Town Walls

The town walls were constructed in three phases, the first phase was during the first half of the 13th century, followed by further construction in the 17th and 19th centuries. There were five medieval gates giving access to the town, North Gate, South Gate, Iron Gate, Quay Gate and the Water Gate, pictured right. Iron Gate, also known as Trinity Castle, fell into disrepair and was removed in 1772. In 1777 it was replaced by the Clock Tower, now known as Clock Gate, see top image. It served as the town gaol for 60 years. The top storey was added in 1787. At certain times the tower is open to the public.
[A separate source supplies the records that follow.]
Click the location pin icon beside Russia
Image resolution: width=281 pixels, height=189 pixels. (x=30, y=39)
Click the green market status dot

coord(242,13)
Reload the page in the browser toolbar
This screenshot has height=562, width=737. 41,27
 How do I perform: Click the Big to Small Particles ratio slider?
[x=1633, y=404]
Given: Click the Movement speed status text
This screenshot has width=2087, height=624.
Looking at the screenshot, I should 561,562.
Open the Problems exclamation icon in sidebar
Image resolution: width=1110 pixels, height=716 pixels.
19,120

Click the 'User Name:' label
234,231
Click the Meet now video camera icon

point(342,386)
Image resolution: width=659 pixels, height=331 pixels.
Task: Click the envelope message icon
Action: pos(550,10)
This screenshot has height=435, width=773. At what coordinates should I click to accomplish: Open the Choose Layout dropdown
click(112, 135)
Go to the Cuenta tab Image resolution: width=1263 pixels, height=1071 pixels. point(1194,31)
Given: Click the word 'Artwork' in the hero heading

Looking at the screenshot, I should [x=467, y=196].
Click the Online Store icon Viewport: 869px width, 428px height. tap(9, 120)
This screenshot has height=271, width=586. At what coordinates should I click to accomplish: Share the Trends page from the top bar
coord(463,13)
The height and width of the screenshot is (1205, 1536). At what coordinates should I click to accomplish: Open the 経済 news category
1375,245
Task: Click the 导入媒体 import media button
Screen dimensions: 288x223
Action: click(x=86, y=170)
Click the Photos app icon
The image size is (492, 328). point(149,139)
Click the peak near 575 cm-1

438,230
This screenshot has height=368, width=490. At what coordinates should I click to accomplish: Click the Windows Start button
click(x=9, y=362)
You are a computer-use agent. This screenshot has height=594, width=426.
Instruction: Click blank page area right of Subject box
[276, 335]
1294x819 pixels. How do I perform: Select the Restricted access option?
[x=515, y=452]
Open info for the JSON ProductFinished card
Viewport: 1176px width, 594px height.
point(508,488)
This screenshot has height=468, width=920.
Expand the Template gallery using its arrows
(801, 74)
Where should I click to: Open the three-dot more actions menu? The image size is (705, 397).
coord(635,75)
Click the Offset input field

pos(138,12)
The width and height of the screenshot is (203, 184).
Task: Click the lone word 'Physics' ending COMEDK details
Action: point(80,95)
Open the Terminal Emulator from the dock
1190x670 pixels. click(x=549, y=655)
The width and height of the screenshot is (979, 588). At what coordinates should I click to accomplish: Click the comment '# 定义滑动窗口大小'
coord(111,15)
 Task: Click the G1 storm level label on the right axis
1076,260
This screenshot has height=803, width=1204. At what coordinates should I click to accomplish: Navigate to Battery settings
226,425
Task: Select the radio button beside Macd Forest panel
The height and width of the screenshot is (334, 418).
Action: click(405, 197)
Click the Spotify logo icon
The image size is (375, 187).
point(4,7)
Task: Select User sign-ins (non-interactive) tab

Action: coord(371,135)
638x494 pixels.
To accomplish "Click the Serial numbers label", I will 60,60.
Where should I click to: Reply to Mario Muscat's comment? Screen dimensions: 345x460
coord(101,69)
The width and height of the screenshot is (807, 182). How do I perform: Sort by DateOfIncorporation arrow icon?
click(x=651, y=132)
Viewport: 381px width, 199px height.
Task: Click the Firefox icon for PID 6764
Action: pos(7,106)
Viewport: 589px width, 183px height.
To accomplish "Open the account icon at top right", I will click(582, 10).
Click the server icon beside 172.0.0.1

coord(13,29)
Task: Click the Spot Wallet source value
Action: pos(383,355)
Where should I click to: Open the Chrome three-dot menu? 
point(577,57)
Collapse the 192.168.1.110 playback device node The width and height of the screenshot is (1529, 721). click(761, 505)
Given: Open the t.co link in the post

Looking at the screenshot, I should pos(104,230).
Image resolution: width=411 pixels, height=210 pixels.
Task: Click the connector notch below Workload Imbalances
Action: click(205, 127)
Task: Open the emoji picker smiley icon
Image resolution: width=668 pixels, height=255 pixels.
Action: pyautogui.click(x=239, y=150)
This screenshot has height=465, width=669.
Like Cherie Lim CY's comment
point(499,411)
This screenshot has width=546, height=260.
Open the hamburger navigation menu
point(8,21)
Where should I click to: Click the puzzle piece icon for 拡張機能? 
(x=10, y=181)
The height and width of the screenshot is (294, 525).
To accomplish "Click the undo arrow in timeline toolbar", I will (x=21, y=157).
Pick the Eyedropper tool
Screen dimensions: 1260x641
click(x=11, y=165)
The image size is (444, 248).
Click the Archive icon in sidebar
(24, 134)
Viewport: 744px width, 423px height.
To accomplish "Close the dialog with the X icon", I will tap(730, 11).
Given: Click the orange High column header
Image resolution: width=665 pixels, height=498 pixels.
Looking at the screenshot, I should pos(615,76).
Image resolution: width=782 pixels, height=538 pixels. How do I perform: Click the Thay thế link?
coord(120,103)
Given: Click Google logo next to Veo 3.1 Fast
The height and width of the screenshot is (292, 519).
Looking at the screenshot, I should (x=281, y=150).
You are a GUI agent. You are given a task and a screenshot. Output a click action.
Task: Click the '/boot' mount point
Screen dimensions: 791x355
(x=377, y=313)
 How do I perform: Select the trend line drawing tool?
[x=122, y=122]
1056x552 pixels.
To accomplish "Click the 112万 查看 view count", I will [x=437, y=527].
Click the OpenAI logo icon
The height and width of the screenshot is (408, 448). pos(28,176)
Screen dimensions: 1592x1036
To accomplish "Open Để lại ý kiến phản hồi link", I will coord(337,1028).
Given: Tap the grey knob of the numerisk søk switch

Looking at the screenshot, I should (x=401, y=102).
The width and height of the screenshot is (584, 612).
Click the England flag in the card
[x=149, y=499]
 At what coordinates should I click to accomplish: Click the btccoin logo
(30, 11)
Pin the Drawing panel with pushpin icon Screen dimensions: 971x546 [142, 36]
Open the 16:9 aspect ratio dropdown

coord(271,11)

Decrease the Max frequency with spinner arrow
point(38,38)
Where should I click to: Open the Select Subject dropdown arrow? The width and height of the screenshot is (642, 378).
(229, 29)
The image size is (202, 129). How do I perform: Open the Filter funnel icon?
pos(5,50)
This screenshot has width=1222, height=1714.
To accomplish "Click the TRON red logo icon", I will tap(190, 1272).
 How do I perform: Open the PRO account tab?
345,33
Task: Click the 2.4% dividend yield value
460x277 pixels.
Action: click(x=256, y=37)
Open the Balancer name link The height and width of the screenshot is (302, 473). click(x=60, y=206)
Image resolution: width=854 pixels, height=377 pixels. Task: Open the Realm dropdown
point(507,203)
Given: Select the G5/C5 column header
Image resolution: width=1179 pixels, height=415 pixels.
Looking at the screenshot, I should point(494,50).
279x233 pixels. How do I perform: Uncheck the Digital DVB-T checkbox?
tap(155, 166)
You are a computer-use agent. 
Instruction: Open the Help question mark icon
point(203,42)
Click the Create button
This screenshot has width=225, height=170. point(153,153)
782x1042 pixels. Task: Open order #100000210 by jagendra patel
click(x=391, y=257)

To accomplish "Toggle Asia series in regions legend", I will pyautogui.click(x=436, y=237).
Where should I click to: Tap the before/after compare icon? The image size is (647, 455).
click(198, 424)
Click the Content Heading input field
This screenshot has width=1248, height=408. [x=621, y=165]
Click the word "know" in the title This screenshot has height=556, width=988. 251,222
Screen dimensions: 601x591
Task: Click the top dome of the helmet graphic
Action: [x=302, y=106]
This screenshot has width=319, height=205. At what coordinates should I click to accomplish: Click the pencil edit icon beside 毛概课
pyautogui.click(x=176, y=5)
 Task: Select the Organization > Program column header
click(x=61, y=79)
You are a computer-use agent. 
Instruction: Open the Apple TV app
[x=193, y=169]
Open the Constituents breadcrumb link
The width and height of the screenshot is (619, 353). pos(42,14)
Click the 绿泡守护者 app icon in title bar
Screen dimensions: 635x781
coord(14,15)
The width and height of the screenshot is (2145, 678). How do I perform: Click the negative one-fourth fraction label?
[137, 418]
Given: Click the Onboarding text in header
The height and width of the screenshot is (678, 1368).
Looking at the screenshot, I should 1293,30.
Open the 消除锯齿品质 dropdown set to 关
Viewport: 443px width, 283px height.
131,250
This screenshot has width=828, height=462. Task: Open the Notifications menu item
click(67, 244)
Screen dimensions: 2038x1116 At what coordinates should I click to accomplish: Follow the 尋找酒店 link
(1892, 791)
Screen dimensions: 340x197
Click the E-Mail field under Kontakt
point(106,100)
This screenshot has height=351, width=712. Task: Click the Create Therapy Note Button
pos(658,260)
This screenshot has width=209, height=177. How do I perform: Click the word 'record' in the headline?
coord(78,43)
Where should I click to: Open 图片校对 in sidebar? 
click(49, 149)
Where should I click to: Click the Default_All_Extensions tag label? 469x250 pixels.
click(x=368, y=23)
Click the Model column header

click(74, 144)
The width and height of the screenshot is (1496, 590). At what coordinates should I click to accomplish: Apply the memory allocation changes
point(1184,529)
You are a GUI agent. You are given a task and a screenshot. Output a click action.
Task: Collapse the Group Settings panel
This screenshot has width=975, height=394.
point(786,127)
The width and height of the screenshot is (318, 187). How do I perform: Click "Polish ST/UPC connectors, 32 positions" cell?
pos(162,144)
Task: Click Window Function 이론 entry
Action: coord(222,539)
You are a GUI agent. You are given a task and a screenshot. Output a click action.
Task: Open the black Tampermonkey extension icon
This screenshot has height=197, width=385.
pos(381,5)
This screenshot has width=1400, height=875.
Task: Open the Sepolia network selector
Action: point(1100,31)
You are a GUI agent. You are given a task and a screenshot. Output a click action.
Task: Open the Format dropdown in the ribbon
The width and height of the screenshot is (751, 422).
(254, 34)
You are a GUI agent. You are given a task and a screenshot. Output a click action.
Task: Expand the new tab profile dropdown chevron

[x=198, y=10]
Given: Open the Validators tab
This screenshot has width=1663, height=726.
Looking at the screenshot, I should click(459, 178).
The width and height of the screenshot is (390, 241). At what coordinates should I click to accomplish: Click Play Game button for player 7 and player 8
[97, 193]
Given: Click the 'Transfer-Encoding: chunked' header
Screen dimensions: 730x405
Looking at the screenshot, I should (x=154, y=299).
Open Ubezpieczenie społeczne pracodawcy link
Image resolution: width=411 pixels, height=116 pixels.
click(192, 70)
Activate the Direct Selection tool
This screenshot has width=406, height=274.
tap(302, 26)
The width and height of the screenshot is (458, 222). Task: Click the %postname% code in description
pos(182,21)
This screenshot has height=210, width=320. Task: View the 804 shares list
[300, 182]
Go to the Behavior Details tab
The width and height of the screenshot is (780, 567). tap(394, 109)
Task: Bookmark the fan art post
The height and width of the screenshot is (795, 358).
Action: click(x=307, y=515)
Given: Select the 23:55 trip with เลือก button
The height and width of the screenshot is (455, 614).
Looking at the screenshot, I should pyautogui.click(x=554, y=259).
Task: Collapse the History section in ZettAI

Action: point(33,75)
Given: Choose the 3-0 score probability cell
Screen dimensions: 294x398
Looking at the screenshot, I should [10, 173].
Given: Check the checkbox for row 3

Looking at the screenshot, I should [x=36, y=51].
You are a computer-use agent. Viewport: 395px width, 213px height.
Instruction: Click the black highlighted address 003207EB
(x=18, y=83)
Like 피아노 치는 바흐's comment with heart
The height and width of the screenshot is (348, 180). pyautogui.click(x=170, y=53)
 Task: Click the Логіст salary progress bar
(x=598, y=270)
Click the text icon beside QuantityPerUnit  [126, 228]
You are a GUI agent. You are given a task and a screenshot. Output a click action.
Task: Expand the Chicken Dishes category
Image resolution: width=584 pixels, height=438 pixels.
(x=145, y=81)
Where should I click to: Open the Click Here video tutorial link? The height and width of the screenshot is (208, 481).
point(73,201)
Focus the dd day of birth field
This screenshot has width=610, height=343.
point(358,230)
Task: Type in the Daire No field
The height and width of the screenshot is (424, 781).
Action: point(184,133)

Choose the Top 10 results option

The Water Gate, located on Quay Lane, was reconstructed in the 19th century. The north and south gates were also removed in the late 18th century. Quay Gate is marked on an old map of the town, but it's exact location is unknown. The town walls enclosed an area of about 17 hectares, mostly populated by settlers from Bristol. The Quay wall ran along the medieval waterfront about 40 metres east of, and parallel with, the Main Street. The north wall, most of which remains today, ran west towards St Mary's Church, passing by the north side of Myrtle Grove, a late 16th century unfortified house and former residence of Sir Walter Raleigh. This private residence can be seen from the grounds of St Mary's.

Water Gate

Myrtle Grove

The coffin hole

Drews tower

Pathway in St Mary's

Wall Walk

I would suggest St Mary's is the best place to begin a walk along the walls. At the west end of the church the town wall turns in a southerly direction. A pathway at the west end of the graveyard takes you south along the walls to Drew's Tower. Look out for the coffin hole cut into the wall. It stored a reusable coffin used by the poor.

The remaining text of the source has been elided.